• _Task brief_
Output only the stretch of the listing that starts at the line containing "The height and width of the screenshot is (711, 1105)." and ends at the line containing "Click the #СовершилиПодлость hashtag", reproduced exactly with both ends.

****************************************

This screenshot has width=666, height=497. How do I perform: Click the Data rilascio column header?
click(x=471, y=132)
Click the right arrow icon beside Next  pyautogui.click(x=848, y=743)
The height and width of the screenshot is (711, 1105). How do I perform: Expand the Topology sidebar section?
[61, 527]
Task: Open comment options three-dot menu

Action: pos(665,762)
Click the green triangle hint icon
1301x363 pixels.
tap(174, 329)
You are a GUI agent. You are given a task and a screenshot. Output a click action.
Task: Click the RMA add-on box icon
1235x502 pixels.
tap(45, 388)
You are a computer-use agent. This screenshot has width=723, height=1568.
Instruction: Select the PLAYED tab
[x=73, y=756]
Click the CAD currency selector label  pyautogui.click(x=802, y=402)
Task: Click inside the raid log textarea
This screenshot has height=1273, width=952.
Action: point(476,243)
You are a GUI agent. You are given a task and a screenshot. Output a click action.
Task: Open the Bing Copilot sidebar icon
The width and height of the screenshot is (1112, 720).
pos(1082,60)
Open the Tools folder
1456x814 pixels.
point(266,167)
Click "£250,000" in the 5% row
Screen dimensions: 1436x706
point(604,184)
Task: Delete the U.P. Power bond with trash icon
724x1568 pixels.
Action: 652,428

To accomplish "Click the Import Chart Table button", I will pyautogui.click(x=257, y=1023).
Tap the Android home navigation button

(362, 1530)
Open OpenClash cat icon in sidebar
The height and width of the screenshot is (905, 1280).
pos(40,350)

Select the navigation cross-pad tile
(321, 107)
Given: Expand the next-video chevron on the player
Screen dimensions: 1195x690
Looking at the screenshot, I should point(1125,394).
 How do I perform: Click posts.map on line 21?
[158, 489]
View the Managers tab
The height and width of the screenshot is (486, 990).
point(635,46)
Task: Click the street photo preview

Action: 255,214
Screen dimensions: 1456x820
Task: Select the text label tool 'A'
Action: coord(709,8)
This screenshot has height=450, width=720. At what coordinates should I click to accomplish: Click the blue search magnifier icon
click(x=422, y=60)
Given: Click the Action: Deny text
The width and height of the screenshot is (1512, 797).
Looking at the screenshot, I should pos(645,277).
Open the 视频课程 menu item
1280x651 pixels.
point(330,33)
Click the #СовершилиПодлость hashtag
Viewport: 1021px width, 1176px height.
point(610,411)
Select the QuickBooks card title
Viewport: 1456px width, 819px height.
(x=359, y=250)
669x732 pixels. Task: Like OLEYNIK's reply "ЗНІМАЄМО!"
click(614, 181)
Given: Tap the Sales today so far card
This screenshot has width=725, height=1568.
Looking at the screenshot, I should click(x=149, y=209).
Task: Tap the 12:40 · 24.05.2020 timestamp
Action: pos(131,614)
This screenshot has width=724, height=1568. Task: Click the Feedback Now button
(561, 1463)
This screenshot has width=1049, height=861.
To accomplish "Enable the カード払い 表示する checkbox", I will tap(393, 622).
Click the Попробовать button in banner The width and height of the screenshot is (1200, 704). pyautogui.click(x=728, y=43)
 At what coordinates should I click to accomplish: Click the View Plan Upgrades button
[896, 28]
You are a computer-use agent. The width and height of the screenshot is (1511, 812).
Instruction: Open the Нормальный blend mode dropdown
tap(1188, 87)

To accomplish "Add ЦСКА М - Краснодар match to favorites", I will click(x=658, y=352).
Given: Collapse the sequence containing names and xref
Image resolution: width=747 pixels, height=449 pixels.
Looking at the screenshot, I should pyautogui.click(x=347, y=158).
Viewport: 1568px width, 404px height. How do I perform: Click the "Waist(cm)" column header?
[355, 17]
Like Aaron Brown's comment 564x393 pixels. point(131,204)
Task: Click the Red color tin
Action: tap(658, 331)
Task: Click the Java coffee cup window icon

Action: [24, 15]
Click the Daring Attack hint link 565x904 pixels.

****************************************

• _Solution to the exercise_
The height and width of the screenshot is (711, 1105). How do I perform: Expand the Topology sidebar section?
[61, 527]
Task: Open comment options three-dot menu

Action: pos(665,762)
Click the green triangle hint icon
1301x363 pixels.
tap(174, 329)
You are a GUI agent. You are given a task and a screenshot. Output a click action.
Task: Click the RMA add-on box icon
1235x502 pixels.
tap(45, 388)
You are a computer-use agent. This screenshot has width=723, height=1568.
Instruction: Select the PLAYED tab
[x=73, y=756]
Click the CAD currency selector label  pyautogui.click(x=802, y=402)
Task: Click inside the raid log textarea
This screenshot has height=1273, width=952.
Action: point(476,243)
You are a GUI agent. You are given a task and a screenshot. Output a click action.
Task: Open the Bing Copilot sidebar icon
The width and height of the screenshot is (1112, 720).
pos(1082,60)
Open the Tools folder
1456x814 pixels.
point(266,167)
Click "£250,000" in the 5% row
Screen dimensions: 1436x706
point(604,184)
Task: Delete the U.P. Power bond with trash icon
724x1568 pixels.
Action: 652,428

To accomplish "Click the Import Chart Table button", I will pyautogui.click(x=257, y=1023).
Tap the Android home navigation button

(362, 1530)
Open OpenClash cat icon in sidebar
The height and width of the screenshot is (905, 1280).
pos(40,350)

Select the navigation cross-pad tile
(321, 107)
Given: Expand the next-video chevron on the player
Screen dimensions: 1195x690
Looking at the screenshot, I should point(1125,394).
 How do I perform: Click posts.map on line 21?
[158, 489]
View the Managers tab
The height and width of the screenshot is (486, 990).
point(635,46)
Task: Click the street photo preview

Action: 255,214
Screen dimensions: 1456x820
Task: Select the text label tool 'A'
Action: coord(709,8)
This screenshot has height=450, width=720. At what coordinates should I click to accomplish: Click the blue search magnifier icon
click(x=422, y=60)
Given: Click the Action: Deny text
The width and height of the screenshot is (1512, 797).
Looking at the screenshot, I should pos(645,277).
Open the 视频课程 menu item
1280x651 pixels.
point(330,33)
Click the #СовершилиПодлость hashtag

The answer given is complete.